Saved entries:

/---

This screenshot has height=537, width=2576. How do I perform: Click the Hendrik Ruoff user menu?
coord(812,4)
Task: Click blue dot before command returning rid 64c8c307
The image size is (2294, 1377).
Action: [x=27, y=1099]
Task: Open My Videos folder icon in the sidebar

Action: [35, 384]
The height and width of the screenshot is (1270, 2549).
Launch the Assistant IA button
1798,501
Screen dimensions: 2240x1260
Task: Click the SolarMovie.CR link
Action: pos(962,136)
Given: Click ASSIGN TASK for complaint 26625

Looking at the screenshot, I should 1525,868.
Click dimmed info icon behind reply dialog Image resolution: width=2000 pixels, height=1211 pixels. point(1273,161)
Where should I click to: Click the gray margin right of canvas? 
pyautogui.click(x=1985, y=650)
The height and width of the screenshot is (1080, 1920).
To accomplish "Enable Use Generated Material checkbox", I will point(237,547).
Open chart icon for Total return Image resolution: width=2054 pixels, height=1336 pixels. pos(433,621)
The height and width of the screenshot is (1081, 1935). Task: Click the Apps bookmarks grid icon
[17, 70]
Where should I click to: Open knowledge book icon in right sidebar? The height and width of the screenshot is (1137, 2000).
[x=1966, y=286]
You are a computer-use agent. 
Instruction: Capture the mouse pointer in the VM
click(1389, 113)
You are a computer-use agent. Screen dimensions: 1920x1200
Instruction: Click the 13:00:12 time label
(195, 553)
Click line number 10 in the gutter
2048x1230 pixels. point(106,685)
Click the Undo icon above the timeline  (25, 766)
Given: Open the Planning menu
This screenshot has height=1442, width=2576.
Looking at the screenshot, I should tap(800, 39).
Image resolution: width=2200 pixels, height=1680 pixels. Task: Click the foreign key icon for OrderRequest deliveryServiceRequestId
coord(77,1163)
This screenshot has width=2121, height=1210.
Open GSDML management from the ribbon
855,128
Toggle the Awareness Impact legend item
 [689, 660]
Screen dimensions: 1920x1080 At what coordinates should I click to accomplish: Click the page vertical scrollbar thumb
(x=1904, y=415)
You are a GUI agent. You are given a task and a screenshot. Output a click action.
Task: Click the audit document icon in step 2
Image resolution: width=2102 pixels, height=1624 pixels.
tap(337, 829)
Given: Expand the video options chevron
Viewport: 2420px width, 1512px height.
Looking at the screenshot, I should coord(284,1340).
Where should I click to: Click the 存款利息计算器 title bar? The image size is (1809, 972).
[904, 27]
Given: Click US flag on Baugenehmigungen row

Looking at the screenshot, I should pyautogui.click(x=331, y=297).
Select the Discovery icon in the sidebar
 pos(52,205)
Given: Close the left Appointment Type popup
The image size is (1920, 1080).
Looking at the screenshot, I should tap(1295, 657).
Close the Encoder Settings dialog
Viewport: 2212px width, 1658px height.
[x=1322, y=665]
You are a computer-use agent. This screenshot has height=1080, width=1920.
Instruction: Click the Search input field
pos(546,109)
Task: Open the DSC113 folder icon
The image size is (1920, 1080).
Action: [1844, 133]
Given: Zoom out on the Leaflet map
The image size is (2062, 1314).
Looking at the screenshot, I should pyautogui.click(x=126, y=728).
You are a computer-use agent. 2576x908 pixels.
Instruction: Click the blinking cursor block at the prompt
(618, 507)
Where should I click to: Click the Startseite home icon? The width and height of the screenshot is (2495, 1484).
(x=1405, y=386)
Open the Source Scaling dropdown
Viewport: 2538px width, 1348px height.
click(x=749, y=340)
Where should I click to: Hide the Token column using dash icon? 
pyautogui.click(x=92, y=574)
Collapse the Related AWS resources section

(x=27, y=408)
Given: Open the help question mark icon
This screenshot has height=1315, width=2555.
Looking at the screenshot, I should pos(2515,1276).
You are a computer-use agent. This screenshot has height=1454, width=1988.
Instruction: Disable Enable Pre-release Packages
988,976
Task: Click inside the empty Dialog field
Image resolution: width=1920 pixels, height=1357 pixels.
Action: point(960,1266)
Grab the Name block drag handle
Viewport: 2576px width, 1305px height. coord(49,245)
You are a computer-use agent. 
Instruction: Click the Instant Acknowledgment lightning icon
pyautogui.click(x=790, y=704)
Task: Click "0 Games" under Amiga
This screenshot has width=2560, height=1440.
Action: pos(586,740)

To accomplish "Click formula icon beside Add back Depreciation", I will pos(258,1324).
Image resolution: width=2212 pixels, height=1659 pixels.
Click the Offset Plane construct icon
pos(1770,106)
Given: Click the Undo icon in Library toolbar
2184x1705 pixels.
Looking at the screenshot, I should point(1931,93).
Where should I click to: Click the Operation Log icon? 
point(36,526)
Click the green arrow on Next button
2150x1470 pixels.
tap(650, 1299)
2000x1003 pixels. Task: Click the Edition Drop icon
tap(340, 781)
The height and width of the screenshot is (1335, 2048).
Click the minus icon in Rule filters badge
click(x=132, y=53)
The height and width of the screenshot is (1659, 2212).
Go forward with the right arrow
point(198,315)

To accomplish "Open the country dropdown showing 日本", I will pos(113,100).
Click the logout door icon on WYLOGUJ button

\---

→ **Task**
Pick every line of the data that includes the string "computer".

→ **Response to this task**
You are a computer-use agent. 
You are a computer-use agent. Screen dimensions: 1920x1200
You are a computer-use agent. This screenshot has height=1080, width=1920.
You are a computer-use agent. 2576x908 pixels.
You are a computer-use agent. This screenshot has height=1454, width=1988.
You are a computer-use agent. 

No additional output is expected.